### Task
The full listing below is to be written out exactly.

### Task material
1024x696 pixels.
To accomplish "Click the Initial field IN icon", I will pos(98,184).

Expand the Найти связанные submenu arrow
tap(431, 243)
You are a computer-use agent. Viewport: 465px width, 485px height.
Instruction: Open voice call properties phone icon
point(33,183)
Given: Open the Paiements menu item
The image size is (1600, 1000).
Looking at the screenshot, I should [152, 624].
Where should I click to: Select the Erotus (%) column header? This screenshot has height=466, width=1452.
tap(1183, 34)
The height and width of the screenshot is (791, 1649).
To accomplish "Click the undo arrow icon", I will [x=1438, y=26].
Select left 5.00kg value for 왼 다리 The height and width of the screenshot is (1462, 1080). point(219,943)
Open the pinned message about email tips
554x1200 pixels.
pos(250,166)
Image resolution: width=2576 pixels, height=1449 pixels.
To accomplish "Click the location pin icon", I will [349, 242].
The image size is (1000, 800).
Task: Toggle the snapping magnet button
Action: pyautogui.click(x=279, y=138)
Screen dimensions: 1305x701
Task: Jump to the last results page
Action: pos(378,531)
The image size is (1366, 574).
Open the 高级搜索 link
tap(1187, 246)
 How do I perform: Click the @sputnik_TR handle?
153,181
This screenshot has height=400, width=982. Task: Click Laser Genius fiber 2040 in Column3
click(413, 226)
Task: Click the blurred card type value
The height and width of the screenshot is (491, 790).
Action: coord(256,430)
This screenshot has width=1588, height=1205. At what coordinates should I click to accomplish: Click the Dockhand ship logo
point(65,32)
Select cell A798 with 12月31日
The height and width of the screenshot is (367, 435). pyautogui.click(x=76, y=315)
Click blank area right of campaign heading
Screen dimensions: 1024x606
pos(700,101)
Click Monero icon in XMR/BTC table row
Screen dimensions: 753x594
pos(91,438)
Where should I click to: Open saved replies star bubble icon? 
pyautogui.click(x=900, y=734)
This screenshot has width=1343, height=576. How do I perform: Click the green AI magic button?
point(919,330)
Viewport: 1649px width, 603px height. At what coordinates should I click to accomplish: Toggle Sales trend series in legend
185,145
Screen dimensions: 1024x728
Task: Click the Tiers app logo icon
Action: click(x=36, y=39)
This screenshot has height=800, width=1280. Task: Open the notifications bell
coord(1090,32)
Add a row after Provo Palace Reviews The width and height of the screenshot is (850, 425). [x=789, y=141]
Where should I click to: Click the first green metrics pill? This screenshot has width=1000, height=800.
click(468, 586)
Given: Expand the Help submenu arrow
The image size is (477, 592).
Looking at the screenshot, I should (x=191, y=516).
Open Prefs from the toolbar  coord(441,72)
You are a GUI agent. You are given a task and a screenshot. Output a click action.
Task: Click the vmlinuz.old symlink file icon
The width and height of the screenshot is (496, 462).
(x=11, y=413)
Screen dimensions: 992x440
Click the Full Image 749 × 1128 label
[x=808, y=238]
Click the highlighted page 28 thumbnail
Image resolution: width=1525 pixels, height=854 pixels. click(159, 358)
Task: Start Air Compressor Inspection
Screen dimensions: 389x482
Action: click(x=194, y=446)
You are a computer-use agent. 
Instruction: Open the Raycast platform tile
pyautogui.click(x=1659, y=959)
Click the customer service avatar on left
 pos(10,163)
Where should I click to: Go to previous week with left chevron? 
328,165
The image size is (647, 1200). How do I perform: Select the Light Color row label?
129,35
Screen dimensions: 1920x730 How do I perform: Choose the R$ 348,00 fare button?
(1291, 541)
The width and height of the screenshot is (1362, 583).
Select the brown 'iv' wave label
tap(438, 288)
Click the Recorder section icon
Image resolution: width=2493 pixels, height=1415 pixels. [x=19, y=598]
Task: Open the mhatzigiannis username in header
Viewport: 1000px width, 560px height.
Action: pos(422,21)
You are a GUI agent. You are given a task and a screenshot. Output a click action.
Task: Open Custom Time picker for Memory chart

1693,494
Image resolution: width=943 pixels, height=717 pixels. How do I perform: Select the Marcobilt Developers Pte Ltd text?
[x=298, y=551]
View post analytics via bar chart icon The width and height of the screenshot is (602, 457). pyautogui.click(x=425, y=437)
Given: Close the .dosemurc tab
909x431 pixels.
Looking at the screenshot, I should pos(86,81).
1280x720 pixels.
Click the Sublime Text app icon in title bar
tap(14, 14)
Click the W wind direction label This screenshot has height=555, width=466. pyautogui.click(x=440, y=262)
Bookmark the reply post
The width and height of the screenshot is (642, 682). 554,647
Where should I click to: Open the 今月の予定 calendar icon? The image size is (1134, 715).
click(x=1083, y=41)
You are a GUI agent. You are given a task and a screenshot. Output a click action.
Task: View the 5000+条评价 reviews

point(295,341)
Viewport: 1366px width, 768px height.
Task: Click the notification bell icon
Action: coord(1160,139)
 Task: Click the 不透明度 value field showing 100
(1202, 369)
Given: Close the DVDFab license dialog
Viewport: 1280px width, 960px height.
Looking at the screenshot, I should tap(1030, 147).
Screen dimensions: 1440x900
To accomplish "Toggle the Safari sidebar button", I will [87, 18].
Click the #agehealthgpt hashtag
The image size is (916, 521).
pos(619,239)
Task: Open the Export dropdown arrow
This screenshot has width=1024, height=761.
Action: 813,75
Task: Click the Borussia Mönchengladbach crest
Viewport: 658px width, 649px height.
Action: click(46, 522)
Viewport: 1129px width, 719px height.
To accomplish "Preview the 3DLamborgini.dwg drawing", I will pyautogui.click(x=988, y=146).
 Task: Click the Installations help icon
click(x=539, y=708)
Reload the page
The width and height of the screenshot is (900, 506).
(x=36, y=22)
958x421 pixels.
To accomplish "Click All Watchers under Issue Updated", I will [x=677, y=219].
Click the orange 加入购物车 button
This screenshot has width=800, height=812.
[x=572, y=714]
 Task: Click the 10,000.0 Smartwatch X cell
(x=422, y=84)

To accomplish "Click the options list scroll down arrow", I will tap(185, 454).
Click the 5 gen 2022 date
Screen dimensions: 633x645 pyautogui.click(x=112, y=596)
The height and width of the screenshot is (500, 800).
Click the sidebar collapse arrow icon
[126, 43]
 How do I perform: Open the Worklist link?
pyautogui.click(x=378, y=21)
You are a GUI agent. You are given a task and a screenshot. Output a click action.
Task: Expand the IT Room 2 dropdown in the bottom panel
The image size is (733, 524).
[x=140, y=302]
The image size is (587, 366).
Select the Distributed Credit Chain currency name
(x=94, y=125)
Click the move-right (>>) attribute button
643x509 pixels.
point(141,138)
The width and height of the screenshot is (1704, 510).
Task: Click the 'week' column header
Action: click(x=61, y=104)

### Expected output
1024x696 pixels.
To accomplish "Click the Initial field IN icon", I will pos(98,184).

Expand the Найти связанные submenu arrow
tap(431, 243)
You are a computer-use agent. Viewport: 465px width, 485px height.
Instruction: Open voice call properties phone icon
point(33,183)
Given: Open the Paiements menu item
The image size is (1600, 1000).
Looking at the screenshot, I should [152, 624].
Where should I click to: Select the Erotus (%) column header? This screenshot has height=466, width=1452.
tap(1183, 34)
The height and width of the screenshot is (791, 1649).
To accomplish "Click the undo arrow icon", I will [x=1438, y=26].
Select left 5.00kg value for 왼 다리 The height and width of the screenshot is (1462, 1080). point(219,943)
Open the pinned message about email tips
554x1200 pixels.
pos(250,166)
Image resolution: width=2576 pixels, height=1449 pixels.
To accomplish "Click the location pin icon", I will [349, 242].
The image size is (1000, 800).
Task: Toggle the snapping magnet button
Action: pyautogui.click(x=279, y=138)
Screen dimensions: 1305x701
Task: Jump to the last results page
Action: pos(378,531)
The image size is (1366, 574).
Open the 高级搜索 link
tap(1187, 246)
 How do I perform: Click the @sputnik_TR handle?
153,181
This screenshot has height=400, width=982. Task: Click Laser Genius fiber 2040 in Column3
click(413, 226)
Task: Click the blurred card type value
The height and width of the screenshot is (491, 790).
Action: coord(256,430)
This screenshot has width=1588, height=1205. At what coordinates should I click to accomplish: Click the Dockhand ship logo
point(65,32)
Select cell A798 with 12月31日
The height and width of the screenshot is (367, 435). pyautogui.click(x=76, y=315)
Click blank area right of campaign heading
Screen dimensions: 1024x606
pos(700,101)
Click Monero icon in XMR/BTC table row
Screen dimensions: 753x594
pos(91,438)
Where should I click to: Open saved replies star bubble icon? 
pyautogui.click(x=900, y=734)
This screenshot has width=1343, height=576. How do I perform: Click the green AI magic button?
point(919,330)
Viewport: 1649px width, 603px height. At what coordinates should I click to accomplish: Toggle Sales trend series in legend
185,145
Screen dimensions: 1024x728
Task: Click the Tiers app logo icon
Action: click(x=36, y=39)
This screenshot has height=800, width=1280. Task: Open the notifications bell
coord(1090,32)
Add a row after Provo Palace Reviews The width and height of the screenshot is (850, 425). [x=789, y=141]
Where should I click to: Click the first green metrics pill? This screenshot has width=1000, height=800.
click(468, 586)
Given: Expand the Help submenu arrow
The image size is (477, 592).
Looking at the screenshot, I should (x=191, y=516).
Open Prefs from the toolbar  coord(441,72)
You are a GUI agent. You are given a task and a screenshot. Output a click action.
Task: Click the vmlinuz.old symlink file icon
The width and height of the screenshot is (496, 462).
(x=11, y=413)
Screen dimensions: 992x440
Click the Full Image 749 × 1128 label
[x=808, y=238]
Click the highlighted page 28 thumbnail
Image resolution: width=1525 pixels, height=854 pixels. click(159, 358)
Task: Start Air Compressor Inspection
Screen dimensions: 389x482
Action: click(x=194, y=446)
You are a computer-use agent. 
Instruction: Open the Raycast platform tile
pyautogui.click(x=1659, y=959)
Click the customer service avatar on left
 pos(10,163)
Where should I click to: Go to previous week with left chevron? 
328,165
The image size is (647, 1200). How do I perform: Select the Light Color row label?
129,35
Screen dimensions: 1920x730 How do I perform: Choose the R$ 348,00 fare button?
(1291, 541)
The width and height of the screenshot is (1362, 583).
Select the brown 'iv' wave label
tap(438, 288)
Click the Recorder section icon
Image resolution: width=2493 pixels, height=1415 pixels. [x=19, y=598]
Task: Open the mhatzigiannis username in header
Viewport: 1000px width, 560px height.
Action: pos(422,21)
You are a GUI agent. You are given a task and a screenshot. Output a click action.
Task: Open Custom Time picker for Memory chart

1693,494
Image resolution: width=943 pixels, height=717 pixels. How do I perform: Select the Marcobilt Developers Pte Ltd text?
[x=298, y=551]
View post analytics via bar chart icon The width and height of the screenshot is (602, 457). pyautogui.click(x=425, y=437)
Given: Close the .dosemurc tab
909x431 pixels.
Looking at the screenshot, I should pos(86,81).
1280x720 pixels.
Click the Sublime Text app icon in title bar
tap(14, 14)
Click the W wind direction label This screenshot has height=555, width=466. pyautogui.click(x=440, y=262)
Bookmark the reply post
The width and height of the screenshot is (642, 682). 554,647
Where should I click to: Open the 今月の予定 calendar icon? The image size is (1134, 715).
click(x=1083, y=41)
You are a GUI agent. You are given a task and a screenshot. Output a click action.
Task: View the 5000+条评价 reviews

point(295,341)
Viewport: 1366px width, 768px height.
Task: Click the notification bell icon
Action: coord(1160,139)
 Task: Click the 不透明度 value field showing 100
(1202, 369)
Given: Close the DVDFab license dialog
Viewport: 1280px width, 960px height.
Looking at the screenshot, I should tap(1030, 147).
Screen dimensions: 1440x900
To accomplish "Toggle the Safari sidebar button", I will [87, 18].
Click the #agehealthgpt hashtag
The image size is (916, 521).
pos(619,239)
Task: Open the Export dropdown arrow
This screenshot has width=1024, height=761.
Action: 813,75
Task: Click the Borussia Mönchengladbach crest
Viewport: 658px width, 649px height.
Action: click(46, 522)
Viewport: 1129px width, 719px height.
To accomplish "Preview the 3DLamborgini.dwg drawing", I will pyautogui.click(x=988, y=146).
 Task: Click the Installations help icon
click(x=539, y=708)
Reload the page
The width and height of the screenshot is (900, 506).
(x=36, y=22)
958x421 pixels.
To accomplish "Click All Watchers under Issue Updated", I will [x=677, y=219].
Click the orange 加入购物车 button
This screenshot has width=800, height=812.
[x=572, y=714]
 Task: Click the 10,000.0 Smartwatch X cell
(x=422, y=84)

To accomplish "Click the options list scroll down arrow", I will tap(185, 454).
Click the 5 gen 2022 date
Screen dimensions: 633x645 pyautogui.click(x=112, y=596)
The height and width of the screenshot is (500, 800).
Click the sidebar collapse arrow icon
[126, 43]
 How do I perform: Open the Worklist link?
pyautogui.click(x=378, y=21)
You are a GUI agent. You are given a task and a screenshot. Output a click action.
Task: Expand the IT Room 2 dropdown in the bottom panel
The image size is (733, 524).
[x=140, y=302]
The image size is (587, 366).
Select the Distributed Credit Chain currency name
(x=94, y=125)
Click the move-right (>>) attribute button
643x509 pixels.
point(141,138)
The width and height of the screenshot is (1704, 510).
Task: Click the 'week' column header
Action: click(x=61, y=104)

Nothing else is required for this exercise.